With Canadian group, Nutrien trying its own bit of rationalisation in the rural sector, (and running into problems with the ACCC), Elders has joined the party with a $157 million cash and shares offer for the unlisted private wholesale buying group Australian Independent Rural Retailers (AIRR).
Elders said on Monday that it had entered a scheme of implementation to acquire all of AIRR’s shares, with the half-scrip, half-cash bid already receiving the blessing of the target’s board.
Elders said it was funding the acquisition through a $137 million equity raising and the issue of $79 million of new Elders shares to AIRR shareholders as scrip consideration.
The $10.85 per share deal values AIRR at $157 million on an equity basis and $187 million on an enterprise value basis (which includes debt).
Elders said the acquisition will allow it to enter the wholesale rural services market with net synergies of $6.6 million to $9.33 million per annum to be gradually realised over the next two years.
The deal is Elders attempt to bulk up against the possible merged combination of Nutrien and Ruralco.
Elders said the proposed bid offs a “Compelling strategic rationale by providing entry to the wholesale rural services market which enables a new growth channel and is consistent with Elders’ Corporate Acquisition Principles”.
Nutiren has an agreed $469 million offer on the table for Ruralco, but the ACCC reckons there is competition in some areas.
“A merged Landmark-Ruralco would be by far the largest retail and wholesale supplier of rural merchandise in Australia, with Elders the only other large national chain,” ACCC Deputy Chair Mick Keogh said in a statement issued on June 13.
“The combined entity would supply around 650 rural merchandise stores (including both corporate and member stores), which is approximately 45 percent of all rural merchandise stores nationally.”
“We are seeking submissions in response to our statement of issues, and will continue examining what impact the loss of a major national retail competitor might have on prices, product range (including private label brands) and other areas of competition,” Mr. Keogh said.
A final decision is due around August 15, the ACCC said in last months statement.
In its statement, yesterday Elders gave some background as to what AIRR offers.
“Established in 2006, AIRR is a member-based buying and marketing group for independent rural merchandise and pet and produce stores. The business is a national wholesale platform supported by a network of eight warehouses servicing more than 1,500 customers.
“AIRR has approximately 240 independent member stores and an additional 100 Tuckers Pet & Produce stores located across Australia.

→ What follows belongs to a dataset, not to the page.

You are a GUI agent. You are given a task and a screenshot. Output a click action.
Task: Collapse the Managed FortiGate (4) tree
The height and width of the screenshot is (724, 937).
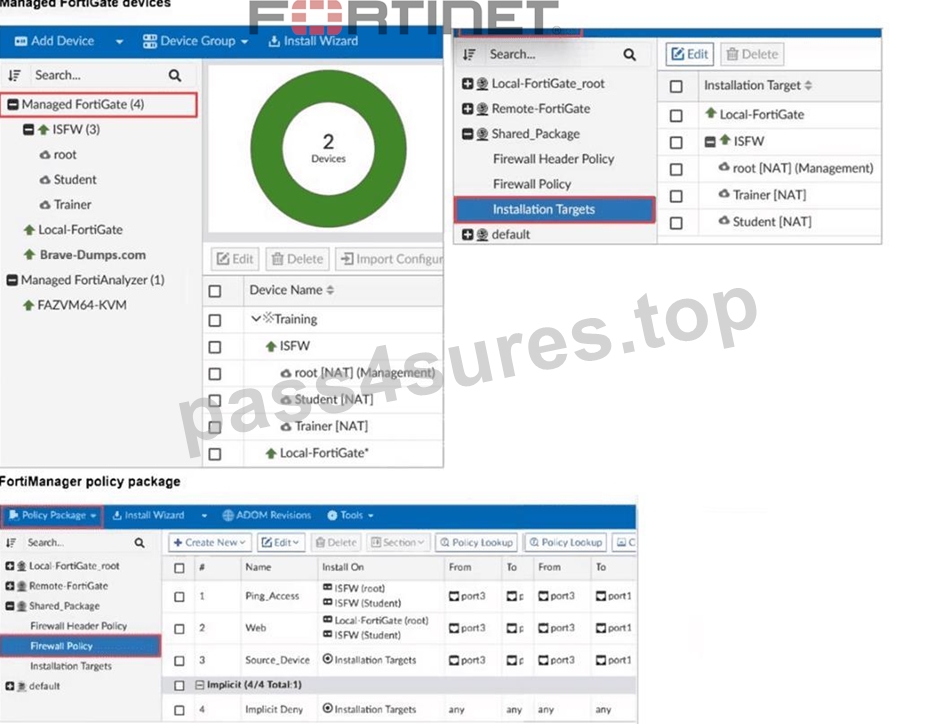13,105

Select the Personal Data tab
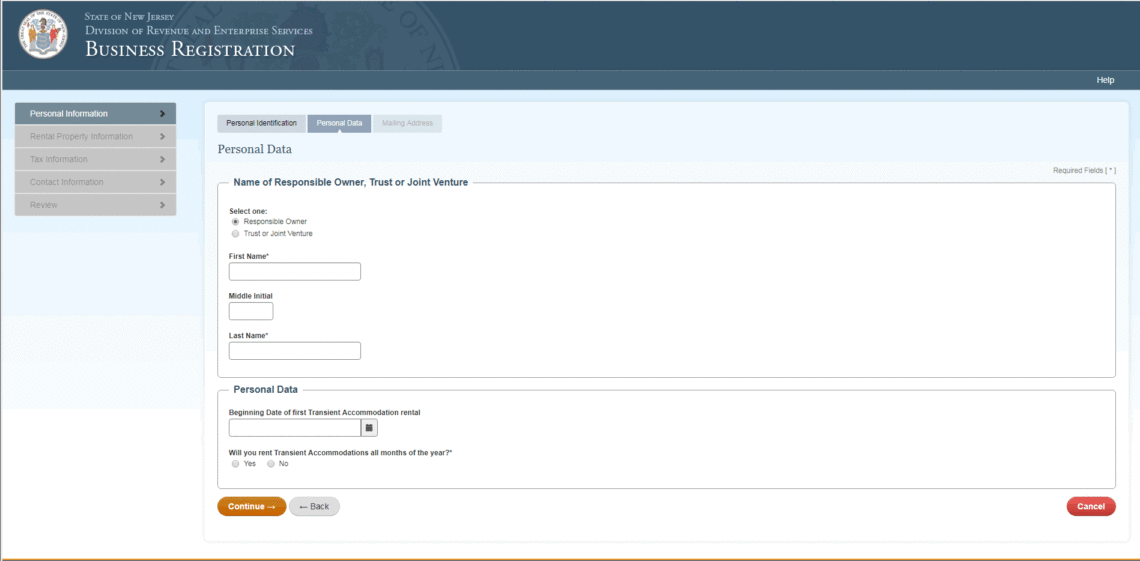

AIRR also owns and operates 5 retail locations in Victoria.
“AIRR provides its customers access to more than 6,000 products (SKUs) from more than 650 suppliers. Among the products offered by AIRR are two private label ranges: Apparent, a range of agricultural chemicals and Independents Own, a range of animal health, feed, and general merchandise products.

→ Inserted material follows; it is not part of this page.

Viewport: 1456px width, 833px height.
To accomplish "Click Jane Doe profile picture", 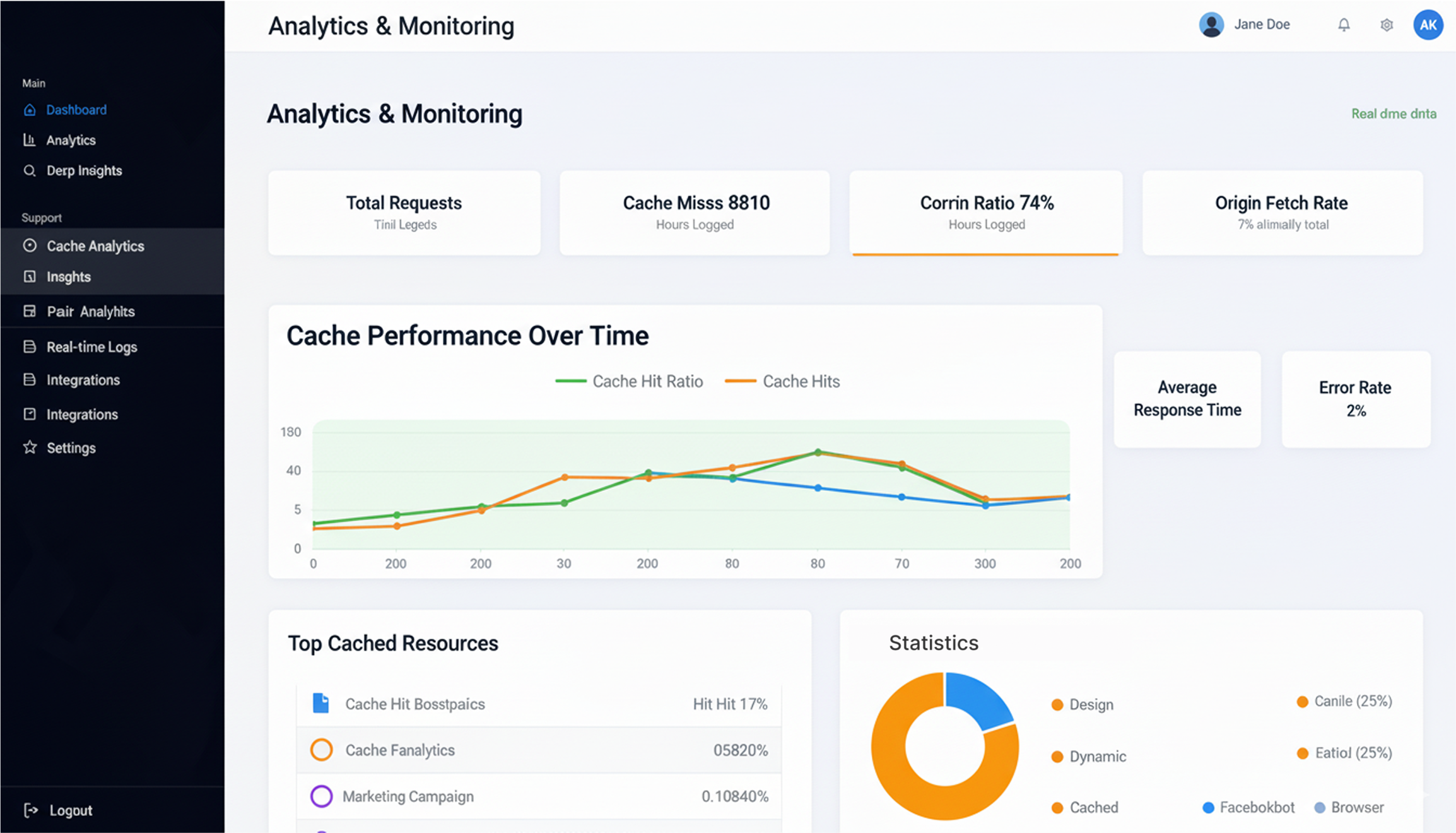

“In September 2018, AIRR acquired The Hunter River Company which has a portfolio of over 50 animal health product Australian Pesticides and Veterinary Medicines Authority registrations.: Elders said.
Elders said that AIRR is expected to generate earnings before interest tax depreciation and amortisation of $21.9 million for the twelve months to September 2019.
Elders shares were halted yesterday at Friday’s close of $6.13.